Please write out exactly, without any picture, each line from the first in the listing through the line that includes "Task: Create a new note with compose icon".
[MATERIAL FOR THE TASK — start]
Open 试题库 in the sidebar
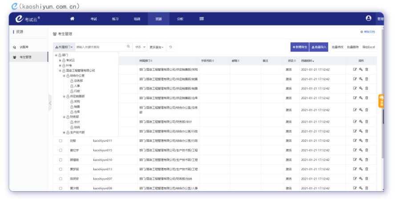The height and width of the screenshot is (203, 395). click(24, 47)
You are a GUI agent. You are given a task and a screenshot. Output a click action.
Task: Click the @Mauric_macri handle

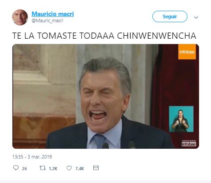pos(48,20)
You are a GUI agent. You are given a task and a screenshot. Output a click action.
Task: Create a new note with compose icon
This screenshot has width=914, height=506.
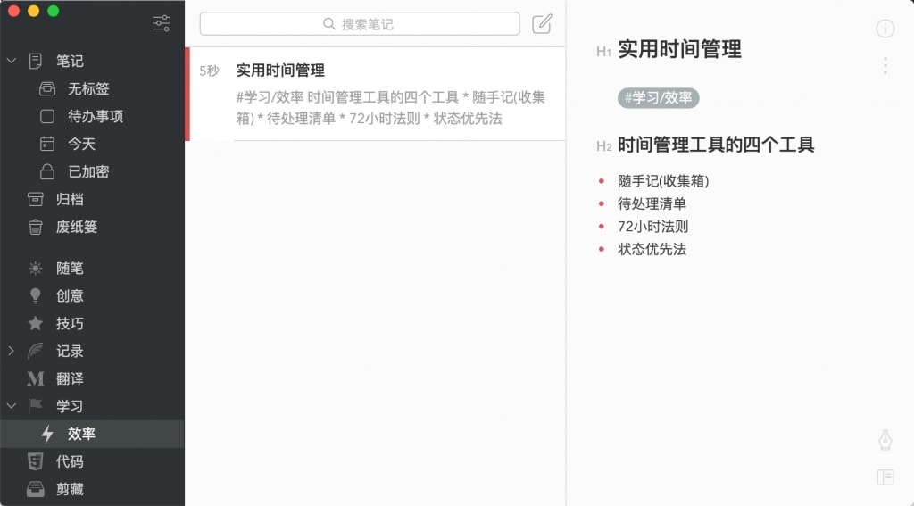point(542,24)
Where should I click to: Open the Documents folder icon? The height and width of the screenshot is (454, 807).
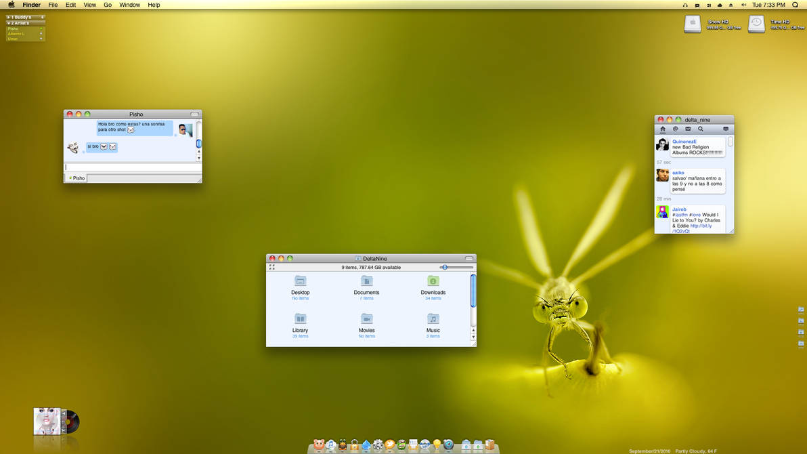(x=366, y=281)
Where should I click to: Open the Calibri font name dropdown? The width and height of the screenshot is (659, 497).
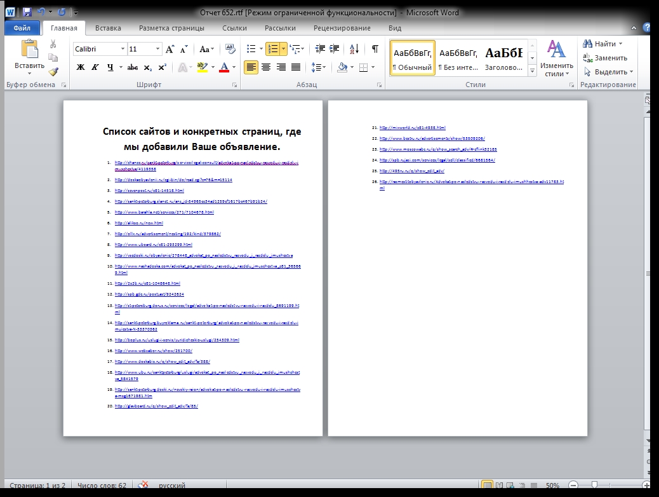pos(123,49)
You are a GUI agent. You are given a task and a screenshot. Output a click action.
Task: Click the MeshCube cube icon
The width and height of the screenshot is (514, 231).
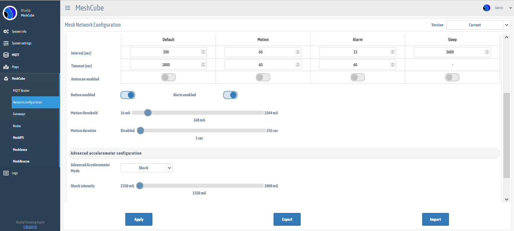(x=6, y=79)
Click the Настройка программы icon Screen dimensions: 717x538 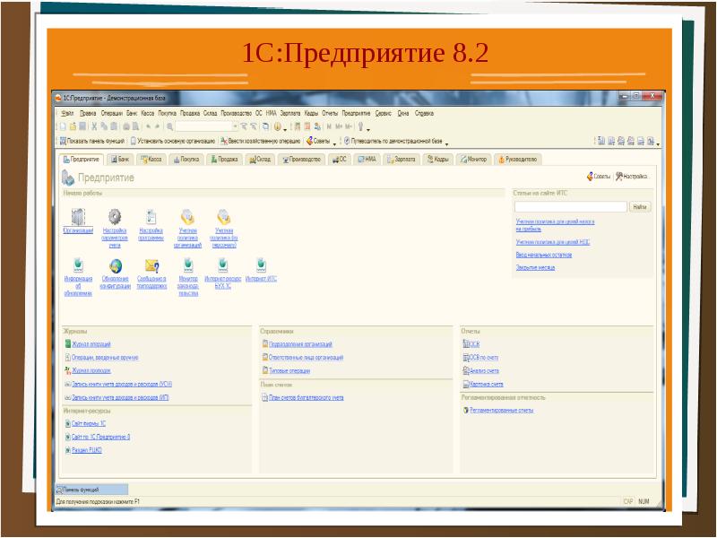click(x=151, y=217)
[MATERIAL FOR THE TASK — finish]
TASK OUTPUT »
Open 试题库 in the sidebar
The height and width of the screenshot is (203, 395). click(24, 47)
You are a GUI agent. You are given a task and a screenshot. Output a click action.
Task: Click the @Mauric_macri handle

pos(48,20)
You are a GUI agent. You are given a task and a screenshot. Output a click action.
Task: Create a new note with compose icon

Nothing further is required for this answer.